His father, a funeral director,
died alone, lonely and all
but forgotten. Estranged
from his children, his former wife,
no one thought to check
in their small, close-knit town
when the funeral director
needed his own services.

It bothered him that not even
he had bothered,
but it only bothered him,
by his own admission, because
it was undignified.
He knew, as his father's son,
what transpired in a body
when death left the shell
to decompose or,
as he would say,
to rot. But then, he'd add
'in hell,' for he was sure
that was his father's final destination.

In Japan, they have a term
for dying alone, untended.
For whatever reason, extended
family out of reach.
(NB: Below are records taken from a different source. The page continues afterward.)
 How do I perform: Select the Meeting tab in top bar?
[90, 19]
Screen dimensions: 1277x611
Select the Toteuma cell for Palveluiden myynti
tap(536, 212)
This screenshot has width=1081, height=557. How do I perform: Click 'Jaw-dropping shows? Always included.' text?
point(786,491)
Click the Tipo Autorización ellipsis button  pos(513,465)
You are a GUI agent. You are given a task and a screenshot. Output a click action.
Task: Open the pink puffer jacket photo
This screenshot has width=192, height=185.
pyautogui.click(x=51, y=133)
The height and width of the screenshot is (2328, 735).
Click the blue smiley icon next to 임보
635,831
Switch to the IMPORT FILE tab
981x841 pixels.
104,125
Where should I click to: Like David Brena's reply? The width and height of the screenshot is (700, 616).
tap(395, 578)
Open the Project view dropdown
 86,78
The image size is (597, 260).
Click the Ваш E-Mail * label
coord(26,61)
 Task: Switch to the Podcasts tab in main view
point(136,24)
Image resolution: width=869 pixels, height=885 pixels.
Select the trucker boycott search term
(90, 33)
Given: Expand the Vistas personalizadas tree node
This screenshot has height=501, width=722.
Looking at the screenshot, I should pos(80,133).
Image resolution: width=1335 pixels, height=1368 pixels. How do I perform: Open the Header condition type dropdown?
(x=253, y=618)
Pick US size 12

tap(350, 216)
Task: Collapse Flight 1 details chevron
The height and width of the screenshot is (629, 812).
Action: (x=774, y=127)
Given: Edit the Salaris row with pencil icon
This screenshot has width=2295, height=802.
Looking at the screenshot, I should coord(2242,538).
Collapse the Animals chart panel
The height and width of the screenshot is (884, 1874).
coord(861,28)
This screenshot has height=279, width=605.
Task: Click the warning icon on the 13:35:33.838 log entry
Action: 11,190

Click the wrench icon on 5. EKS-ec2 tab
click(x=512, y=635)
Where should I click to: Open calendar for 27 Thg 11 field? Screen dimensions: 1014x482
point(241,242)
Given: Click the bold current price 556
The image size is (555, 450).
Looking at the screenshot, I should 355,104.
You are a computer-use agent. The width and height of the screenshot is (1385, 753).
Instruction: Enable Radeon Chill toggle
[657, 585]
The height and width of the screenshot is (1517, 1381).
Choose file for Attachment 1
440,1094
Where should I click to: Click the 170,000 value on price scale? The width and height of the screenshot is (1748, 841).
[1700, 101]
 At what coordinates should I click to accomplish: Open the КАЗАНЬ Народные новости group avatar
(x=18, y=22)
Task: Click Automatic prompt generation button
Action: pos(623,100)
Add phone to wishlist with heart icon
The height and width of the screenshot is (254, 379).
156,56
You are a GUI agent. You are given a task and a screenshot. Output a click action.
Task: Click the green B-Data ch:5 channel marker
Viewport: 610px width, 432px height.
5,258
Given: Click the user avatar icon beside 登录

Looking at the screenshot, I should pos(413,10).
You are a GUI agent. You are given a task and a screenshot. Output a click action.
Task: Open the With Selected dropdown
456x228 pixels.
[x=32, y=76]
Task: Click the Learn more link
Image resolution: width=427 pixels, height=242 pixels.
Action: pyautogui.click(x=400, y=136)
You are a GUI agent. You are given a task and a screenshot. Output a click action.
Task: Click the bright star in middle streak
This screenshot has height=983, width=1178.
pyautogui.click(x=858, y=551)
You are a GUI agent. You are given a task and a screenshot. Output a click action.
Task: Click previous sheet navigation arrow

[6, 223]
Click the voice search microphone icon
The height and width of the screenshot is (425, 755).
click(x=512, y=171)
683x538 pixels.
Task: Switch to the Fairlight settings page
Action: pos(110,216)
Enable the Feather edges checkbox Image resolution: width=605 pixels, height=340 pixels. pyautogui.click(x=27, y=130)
Not only alone,
but lonely, solitary, singular.
An empty death
when the sum
of a life is negated because
there was no someone
to even notice
the passing.
Kodokushi.

His greatest fear
was dying alone.

Yet he chose alone.
Destiny perhaps? For
he had pushed all who once loved him
to flee across the country.
Karma repaid pain and punishment,
degradation and disillusionment.
Fear came to him. Death took him--
but left the shell alone in his metal coffin.
Hell was that trailer in North Carolina
during a mid-August heatwave.
Another life negated when
no one noticed, or cared
that he hadn't been around
to argue or accuse in over a week.

They said it was quick, no evidence
of stress or strain. Like falling asleep--
perhaps he thought it all a dream.
It wasn't pretty. Not even his father
could have made this death presentable.

His greatest fear
was dying alone.

Standing six-foot-three,
he was a small, little man
of the opinion he was
always right and the rest of us --
well, we were stupid, incompetent
and ungrateful. We lived
because we got away.
He, who no longer
had friends or family,
met fear head-on.
He did, indeed, die alone.



It is a death
I would wish on no one.
Not even him.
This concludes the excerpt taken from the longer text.